--- 節選內容 ---

網路爬蟲Day6 - 爬蟲進階: 非同步爬蟲配上多執行續

2018鐵人賽爬蟲

王選仲(GoatWang)

2017-12-13 11:03:03

10900 瀏覽

分享至

概述

在開始看這篇文章之前，非常建議大家先熟悉個別的技術: 非同步技術以及多執行緒網頁爬取技術。以下，我想針對「他們的差別」以及在「多執行緒的技術理解焦點」兩個部分進行簡單的說明。
首先，關注到他們的差別。所謂的非同步技術，指得是我們每發出一個requests都要等待server端的回應，而非同步技術可以充分利用這個等待時間，同時再發出其他requests，直到server成功回應時，才開始用同一個執行緒出處理回應回來的資料。必須注意的是，他並不會占用到多的CPU核心數，只是充分利用在同一個核心上的運算量而已。承接著，上面這段解釋，大家應該很好想像，多執行緒在做的實情，無非就是，使用多個CPU核心去處理事情，這邊要比較注意的是，假設你的CPU核心不夠，硬是將執行緒的數量開的比核心數多，將可能會被強制終止某些執行緒。

再來，必須關注到「多執行緒的技術理解焦點」，如果還沒碰過這個技術，大家可以看完這一段落之後再開始學習多執行緒，相信會大有幫助。我想大家在理解這個技術的時候，可以先建一個手動的多執行緒，也就是把一個要跑回圈的data list，拆成三段或四段，在不同的terminal針對每一段data list執行同一支的程式。在這過程中，你會關注到一些麻煩，像是要怎麼裁切data list、或者裁切了之後會不會有些執行緒很快執行完，有些執行緒則處理很久。

--- 提供資料 ---

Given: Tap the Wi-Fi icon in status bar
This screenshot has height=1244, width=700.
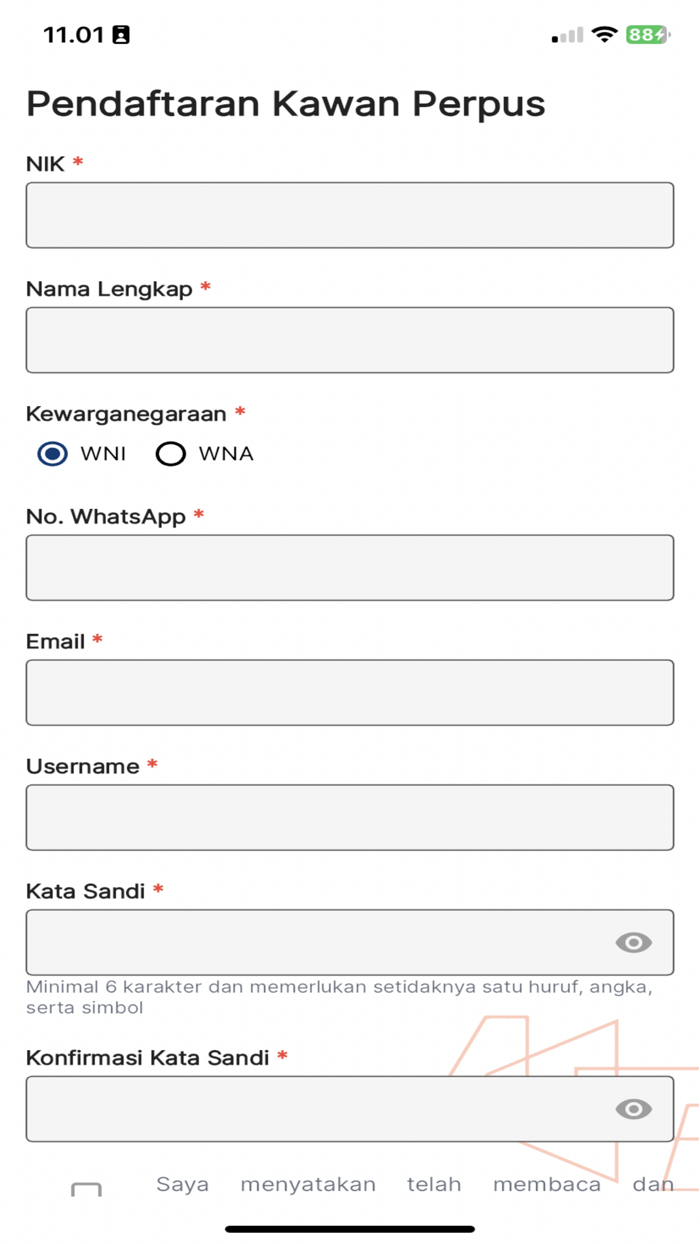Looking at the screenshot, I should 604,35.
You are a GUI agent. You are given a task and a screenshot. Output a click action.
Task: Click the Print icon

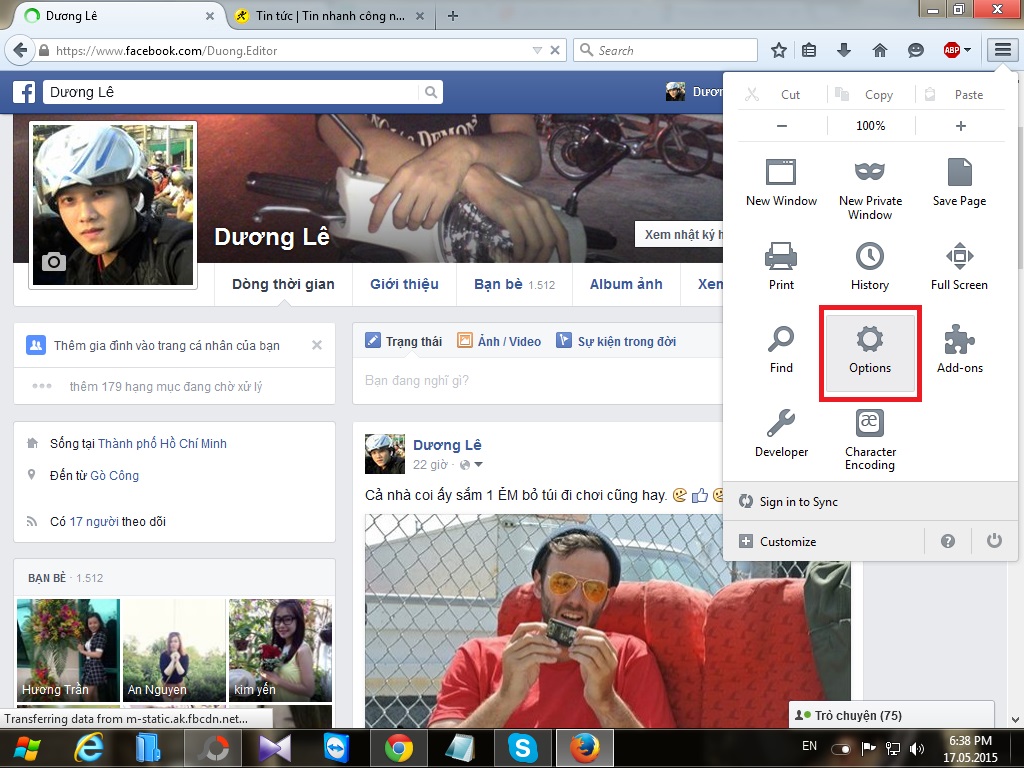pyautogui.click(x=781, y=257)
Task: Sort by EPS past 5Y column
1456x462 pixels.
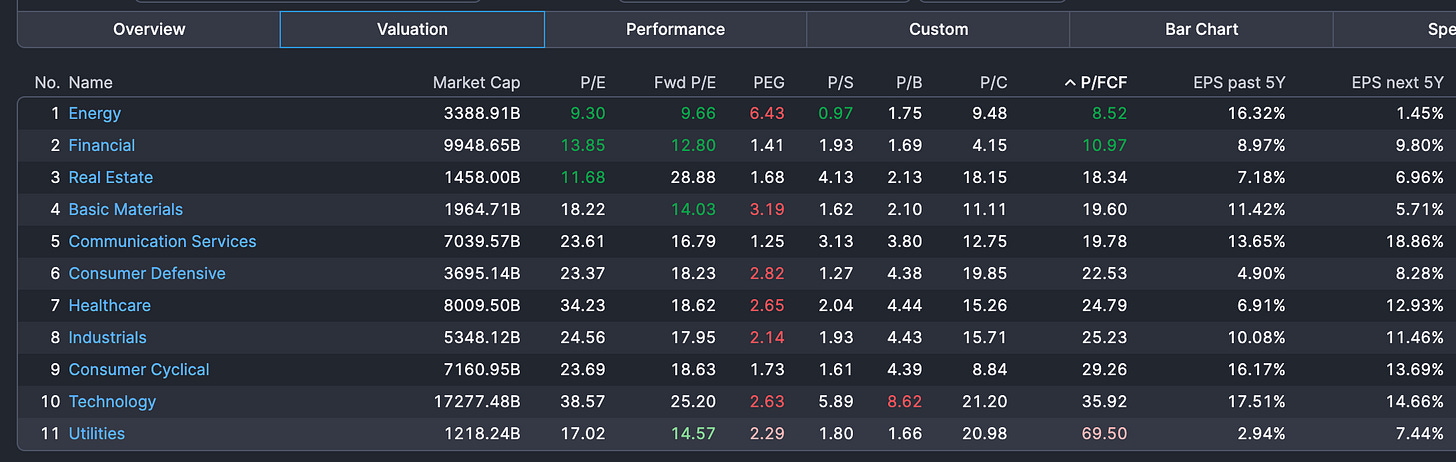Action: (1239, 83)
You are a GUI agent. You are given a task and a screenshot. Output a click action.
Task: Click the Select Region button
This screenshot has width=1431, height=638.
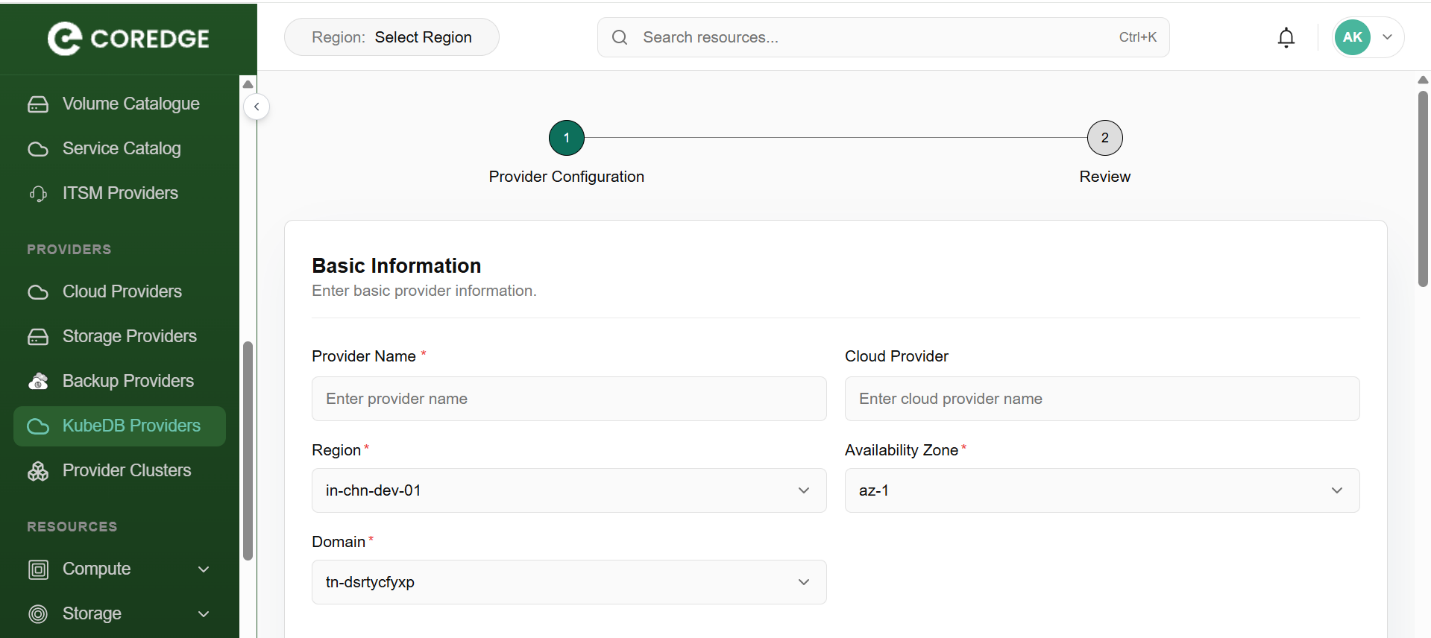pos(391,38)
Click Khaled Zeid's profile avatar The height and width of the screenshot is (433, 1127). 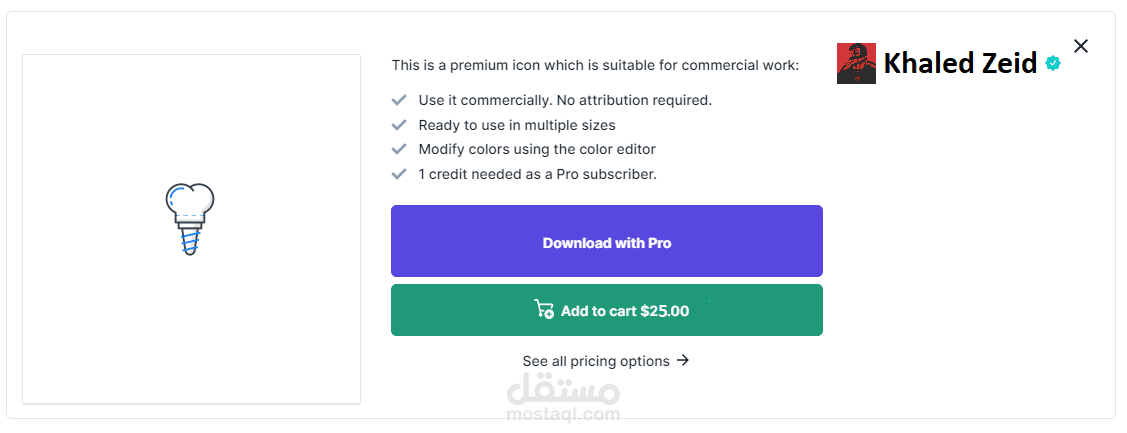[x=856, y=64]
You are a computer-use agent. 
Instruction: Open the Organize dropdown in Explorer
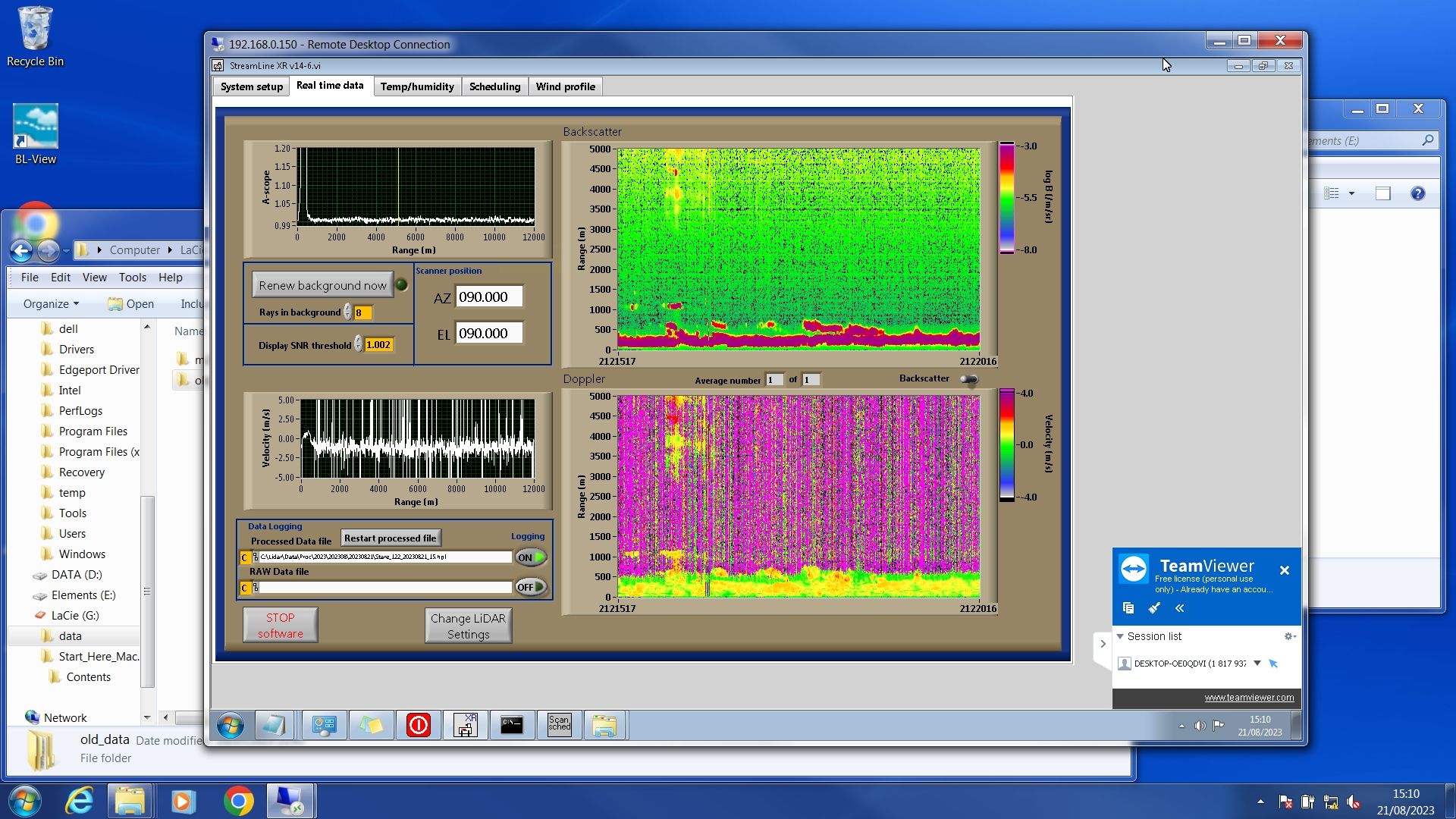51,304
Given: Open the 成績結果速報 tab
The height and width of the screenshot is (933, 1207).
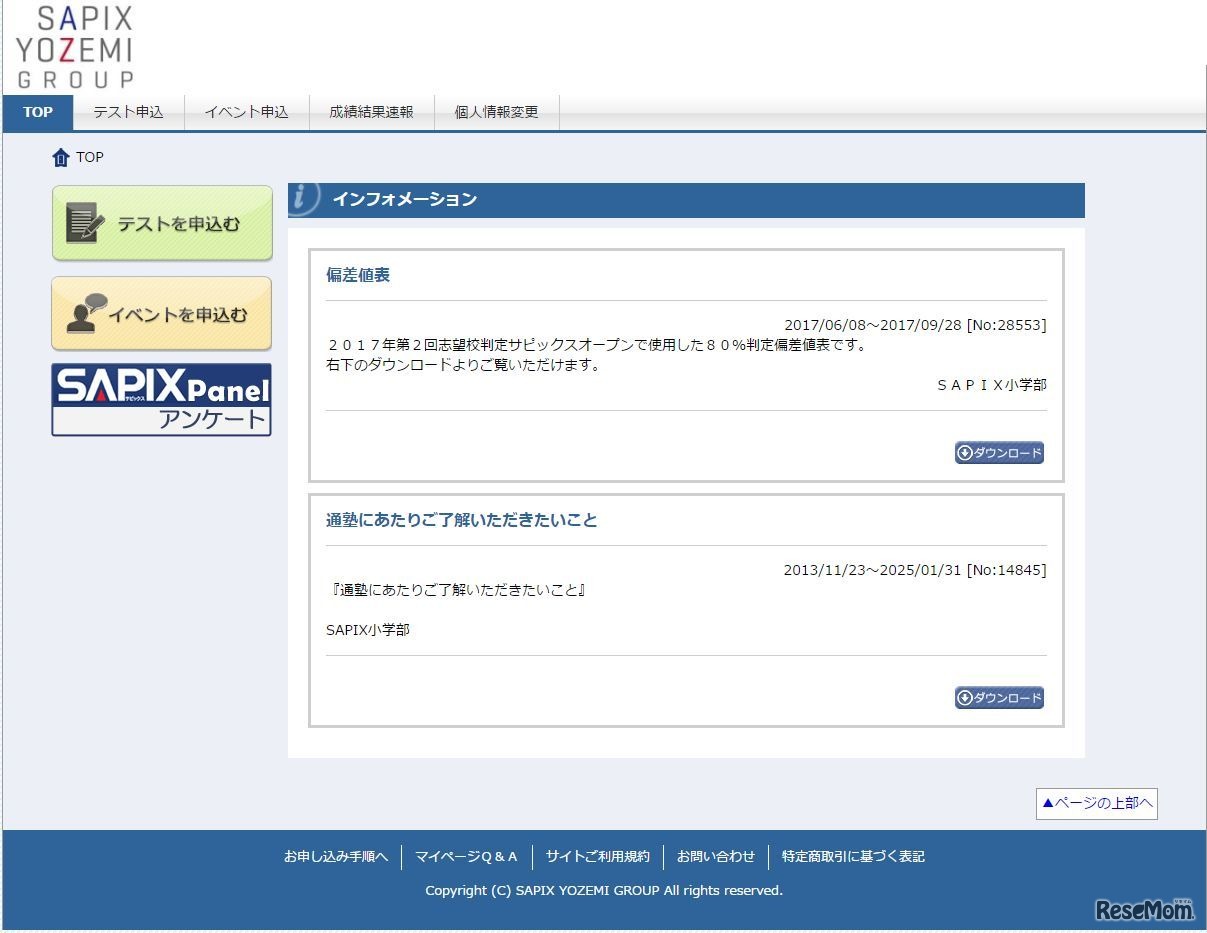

---

* [待辦任務]
[a] 在非同步爬蟲節選中，如果執行緒數量開得比CPU核心數還多，可能會發生什麼情況？
[b] 從非同步爬蟲節選的最後一句之後接著往下寫。

* [書面回答]
[a] 可能會有某些執行緒被強制終止。

[b]
因此，在面臨到這些狀況時，python內建了一個非常方便的類別queue，這個queue跟list很像，除了使用上有一些小差異之外(list的append、queue用put，list的讀取一般用for迴圈，queue則直接使用get配上while迴圈)。其中最大的差別在，list使用for迴圈可以被重複使用，但是queue中的data只要get出來之後，就會從queue裡面消失。而也正是因為這個特性，上多執行緒在取出queue的data的時候，完全不用煩惱前一個執行緒執行到哪，也不需要等待執行完才能執行下一個data，只要持續地從queue取出要處理的data即可，直到取完最後一個queue中的data。如此一來上述問題也就被解決了。

專案

說明: 這個專案中的每一個執行緒，將先上Bing檢索一間公司的公司名稱，然後透過非同步技術對Bing回應的第一頁的所有連結送出requests，並將美個網頁中的純文字取出，最後將所頁面的純文字寫入同一份純文字檔案。
原始碼專案: Github Repository
建議: 使用虛擬環境，在clone下整個專案之後，在專案的資料夾目錄中打開terminal，執行以下指令

pip install virtualenv
virtualenv venv
venv\Scripts\activate
pip install -r requirements.txt
python MultiAsync.py

程式碼

這份這份程式碼比較長，也比較繁雜，我上面有標上號碼，大家可以依著號碼的順序來看，比較好理解。

import aiohttp
import asyncio
import async_timeout
import queue
import threading
from bs4 import BeautifulSoup
from selenium import webdriver
import pandas as pd
import string
import json
import os
## 1. Build Queue
input_companies = queue.Queue()
fail_log = queue.Queue()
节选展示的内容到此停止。